Catatan Abdurrahman, SP*
PAMEU merupakan salah satu kemukiman dalam wilayah kecamatan Rusip Antara Kabupaten Aceh Tengah yang konon menurut cerita para pemuka adat masyarakat setempat, nama Pameu berasal dari bahasa daerah paha meh. Konon dulu masyarakat setempat pernah melihat emas berukuran sebesar paha manusia.
Kendatipun ceritanya terdapat harta karun yang menggiurkan ini, penduduk setempat tetap menekuni usaha tani seperti biasa, sehingga di tahun 80-an pernah menjadi lumbung pangan di kabupaten Aceh Tengah.
Sumber penghasilan lain, banyak orang yang rela banting tenaga penuh resiko melewati hutan belantara 4 hari perjalanan demi mendapatkan harga beras merah (oros silang) dengan mencari ikan atau Jernang, tumbuhan liar yang pohonnya tidak berkayu serumpun dengan rotan.

Data yang Disediakan
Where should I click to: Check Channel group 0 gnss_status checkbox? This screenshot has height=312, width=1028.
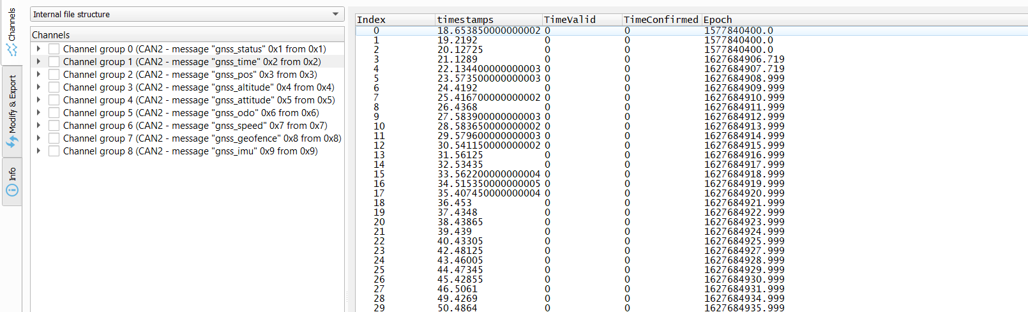(x=54, y=49)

Petunjuk dan Ketentuan
Kutip tanpa perubahan bagian bacaan tentang Pameu yang dimulai dengan "Kendatipun ceritanya terdapat" dan berlanjut sampai "serumpun dengan rotan.".

Jawaban Latihan
Kendatipun ceritanya terdapat harta karun yang menggiurkan ini, penduduk setempat tetap menekuni usaha tani seperti biasa, sehingga di tahun 80-an pernah menjadi lumbung pangan di kabupaten Aceh Tengah.
Sumber penghasilan lain, banyak orang yang rela banting tenaga penuh resiko melewati hutan belantara 4 hari perjalanan demi mendapatkan harga beras merah (oros silang) dengan mencari ikan atau Jernang, tumbuhan liar yang pohonnya tidak berkayu serumpun dengan rotan.